The enantioselective synthesis of (-)-lycoramine with the Birch-Cope sequence.[Pubmed:17676911]
J Org Chem. 2007 Aug 31;72(18):6792-6.
The first enantioselective synthesis of (-)-Lycoramine has been achieved in 14 steps and 5% overall yield from the biaryl derivative 1. The synthesis applies the previously developed Birch-Cope sequence to create the key arylic quaternary stereocenter of (-)-Lycoramine with excellent enantioselective control. The product of the Birch-Cope sequence, a versatile 4,4-disubstituted-2-carboxamide-2-cyclohexen-1-one, was elaborated through an intramolecular conjugate addition of a phenol to create the dihydrofuran ring. Chemoselective elaboration of the allyl group into an amide followed by a modified Pictet-Spengler reaction generated the azepine ring.

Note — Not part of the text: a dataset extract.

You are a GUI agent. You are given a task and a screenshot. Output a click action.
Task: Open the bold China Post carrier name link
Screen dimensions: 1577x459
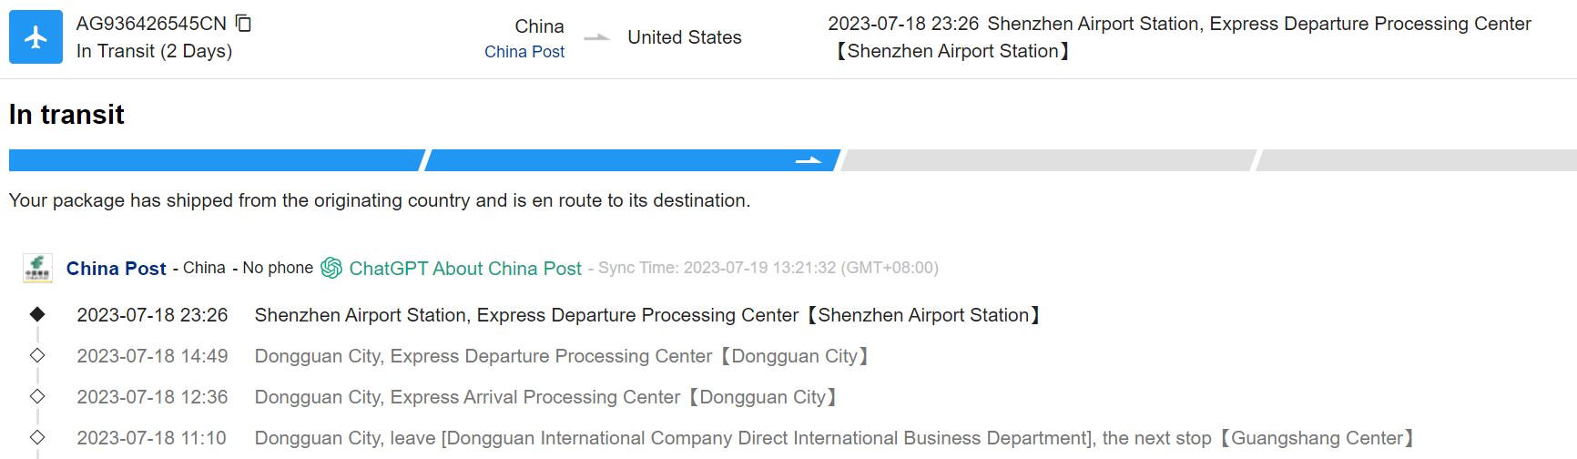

Alkaloids of the flowers of Pancratium maritimum.[Pubmed:17253308]
Planta Med. 1998 Oct;64(7):669-70.
The defatted ethanolic extract of the fresh flowers of Pancratium maritimum L. yielded the four known alkaloids lycorine, maritidine, Lycoramine, and galanthamine. The structures of the isolated alkaloids were determined mainly through spectroscopic studies including one- and two-dimensional NMR (COSY, NOESY, DEPT, HETCOR, and HMBC) and CD techniques. Some spectral data are newly reported or revised.